Factors influencing urinary fistula repair outcomes in developing countries: a systematic review




We reviewed literature examining predictors of urinary fistula repair outcomes in developing country settings, including fistula and patient characteristics, and perioperative factors. We searched Medline for articles published between January 1970 and December 2010, excluding articles that were (1) case reports, cases series or contained 20 or fewer subjects; (2) focused on fistula in developed countries; and (3) did not include a statistical analysis of the association between facility or individual-level factors and surgical outcomes. Twenty articles were included; 17 were observational studies. Surgical outcomes included fistula closure, residual incontinence after closure, and any incontinence (dry vs wet). Scarring and urethral involvement were associated with poor prognosis across all outcomes. Results from randomized controlled trials examining prophylactic antibiotic use and repair outcomes were inconclusive. Few observational studies examining perioperative interventions accounted for confounding by fistula severity. We conclude that a unified, standardized evidence-base for informing clinical practice is lacking.


An obstetric fistula, or abnormal opening between the vagina and the bladder or rectum, is a devastating condition. It is caused by prolonged obstructed labor: the fetus’ head compresses soft tissues of the bladder, vagina, and rectum against the woman’s pelvis, cutting off blood supply, causing these tissues to die, and slough away. It can result in urinary or fecal incontinence or both; concomitant conditions may include painful rashes resulting from constant urine leakage, amenorrhea, vaginal stenosis, infertility, bladder stones, and infection. Women having obstetric fistula may be abandoned by their husbands and ostracized by their communities. Although global prevalence is unknown, the self-reported lifetime prevalence of fistula symptoms reported in Demographic and Health Surveys has ranged from 0.4% in Nigeria to 4.7% in Malawi.

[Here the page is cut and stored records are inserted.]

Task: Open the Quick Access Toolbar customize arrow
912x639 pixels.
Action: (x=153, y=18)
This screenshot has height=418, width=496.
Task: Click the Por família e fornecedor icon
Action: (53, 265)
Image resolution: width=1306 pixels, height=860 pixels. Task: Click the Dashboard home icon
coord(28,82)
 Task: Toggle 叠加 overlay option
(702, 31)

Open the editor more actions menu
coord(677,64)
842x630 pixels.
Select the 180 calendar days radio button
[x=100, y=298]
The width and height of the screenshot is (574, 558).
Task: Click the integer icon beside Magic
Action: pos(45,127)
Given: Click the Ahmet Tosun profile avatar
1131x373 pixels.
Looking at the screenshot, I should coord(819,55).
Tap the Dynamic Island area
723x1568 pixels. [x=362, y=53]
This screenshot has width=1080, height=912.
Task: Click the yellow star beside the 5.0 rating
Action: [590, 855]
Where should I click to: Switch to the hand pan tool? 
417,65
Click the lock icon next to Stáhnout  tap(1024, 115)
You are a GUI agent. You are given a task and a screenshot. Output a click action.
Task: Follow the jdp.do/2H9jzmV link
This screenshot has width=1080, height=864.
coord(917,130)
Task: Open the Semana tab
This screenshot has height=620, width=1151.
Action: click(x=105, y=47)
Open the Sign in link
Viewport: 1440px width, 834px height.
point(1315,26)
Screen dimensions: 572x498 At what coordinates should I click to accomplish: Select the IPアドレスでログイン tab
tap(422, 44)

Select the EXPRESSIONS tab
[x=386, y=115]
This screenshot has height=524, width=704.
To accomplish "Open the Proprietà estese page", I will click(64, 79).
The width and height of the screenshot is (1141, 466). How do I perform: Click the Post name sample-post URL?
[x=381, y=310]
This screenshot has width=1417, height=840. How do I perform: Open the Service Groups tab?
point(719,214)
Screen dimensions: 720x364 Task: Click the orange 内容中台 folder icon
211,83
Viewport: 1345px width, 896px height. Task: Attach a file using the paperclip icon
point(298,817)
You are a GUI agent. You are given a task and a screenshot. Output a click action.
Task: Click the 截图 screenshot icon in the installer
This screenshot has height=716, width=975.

Less frequently, genitourinary and rectovaginal fistulas may result from sexual violence, malignant disease, radiation therapy, or surgical injury (most often to the bladder during hysterectomy or cesarean section [C-section]). Surgical injury, malignant disease, and radiation therapy are the predominant cause of the condition in industrialized countries; indeed, obstetric fistula rarely occurs in settings where competent emergency obstetric care is readily accessible. Fistulas resulting from surgical injury are characterized by discrete wounding of otherwise normal tissue, whereas both obstructed labor and radiation may lead to extensive ischemia and scarring.


There are 2 broad research priorities in the vaginal fistula (hereafter referred to as “fistula”) repair field. One is to evaluate which operative techniques and methods of perioperative patient management are most effective and efficient for fistula closure and prevention of residual incontinence after successful closure. Many fistula surgeons have developed their own methods through experience and thus a wide variety of procedures and methods are commonly used. The other need is for evidence to support the development of a standardized evidence-based system for classifying fistula prognosis, and at a minimum, a system prognostic for fistula closure. Currently at least 25 systems are used and parameters measured by these classification systems vary greatly. To date, the prognostic value of only 2 systems has been tested; these analyses were conducted after the adoption of these systems, rather than to create them. To develop a prognostic system, it is necessary to determine which patient and fistula characteristics independently predict outcomes, and to identify the minimal parameters required for accurate prognosis, because the simpler a classification system, the more likely it is to be used. A prognostic classification system would not only facilitate the evaluation of surgical success rates across facilities, but also the effectiveness of interventions independent of confounding by patient or fistula characteristics; it would also facilitate the comparative analysis of studies that examine treatment outcomes.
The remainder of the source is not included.